PROMPT A =
In the entries below, rewrite the lines from the one containing "Open the list view (Вид списка) options" through the end of the entries, replacing "breadcrumb link" with "navigation link" and leaving everything else as it is. Omit the pictures from your answer.

PASSAGE SHOWN =
_ _ _ _ _ _ _
A 15-year-old freshman was charged yesterday with criminal attempt to commit first-degree murder for planning to "shoot everyone he did not like" at Pottstown High School.

A 15-year-old freshman was charged yesterday with criminal attempt to commit first-degree murder for planning to "shoot everyone he did not like" at Pottstown High School, Montgomery County District Attorney Risa Vetri Ferman said.

Richard Yanis planned to use three firearms and ammunition that he had stolen from his father's gun collection and given to a friend to hold, Ferman said at a news conference in Norristown.

But the plan unraveled when the suspect's father, Michael Yanis, 52, reported the guns stolen Nov. 11, touching off an intense, month-long investigation by police and Pottstown School District officials.

That culminated Thursday when authorities took Richard Yanis into custody. Ferman wouldn't say where he had been taken but said that it was local and that Yanis was getting mental-health care.

Yanis will be tried as an adult because the juvenile-crimes code doesn't include attempted murder with a deadly weapon. The criminal complaint filed yesterday in district court was only a stopgap measure, Ferman said.
_ _ _ _ _ _ _
[A run of entries]
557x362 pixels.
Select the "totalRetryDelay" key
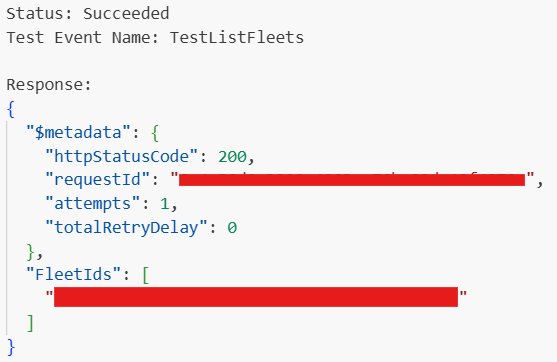126,228
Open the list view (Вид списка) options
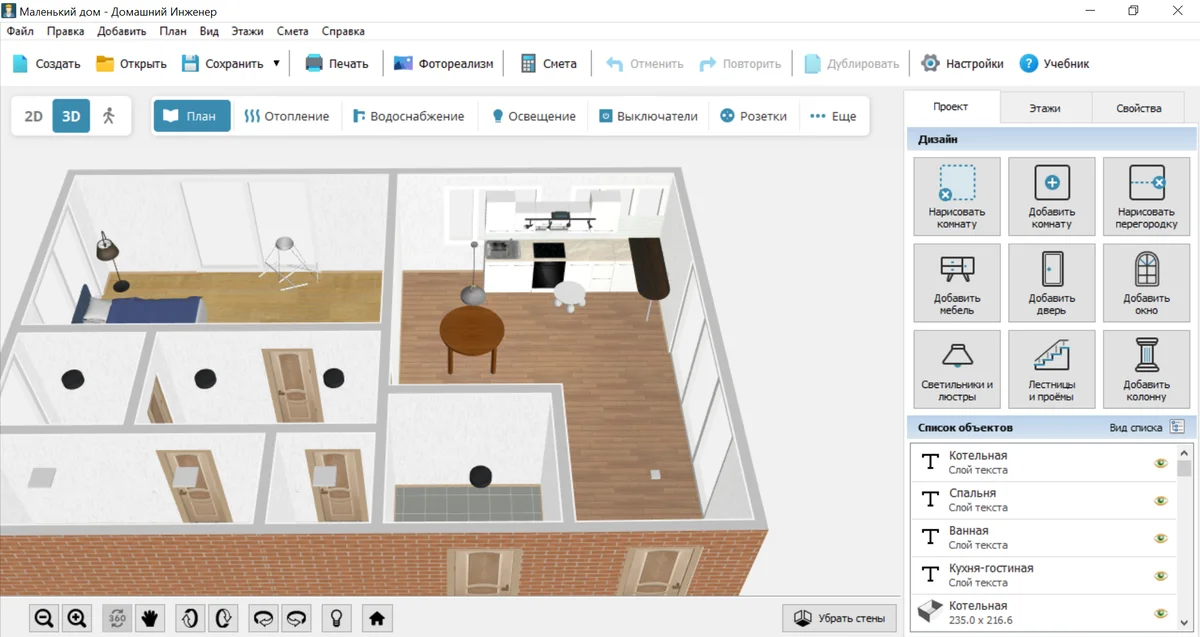The height and width of the screenshot is (637, 1200). coord(1177,427)
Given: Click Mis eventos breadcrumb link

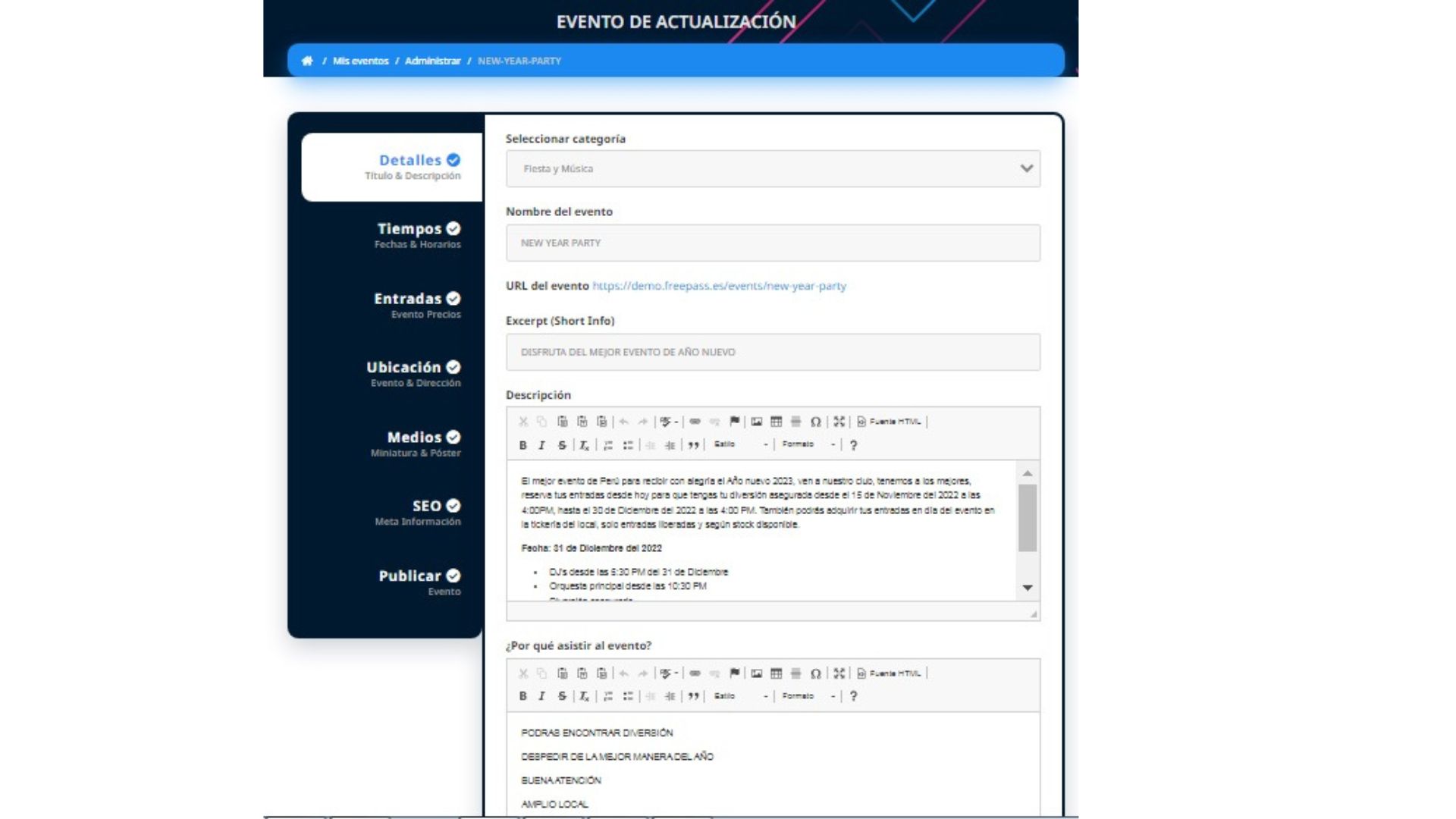Looking at the screenshot, I should (360, 61).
_ _ _ _ _ _ _
PROMPT B =
Answer these questions about the news report above.
(i) How old is the student who was charged?
(ii) On what date did the father report the guns stolen?
(iii) In what place did Ferman hold the news conference?

SOLUTION A =
Open the list view (Вид списка) options
The height and width of the screenshot is (637, 1200). coord(1177,427)
Given: Click Mis eventos navigation link

Looking at the screenshot, I should (360, 61).

SOLUTION B =
(i) 15 years old
(ii) Nov. 11
(iii) Norristown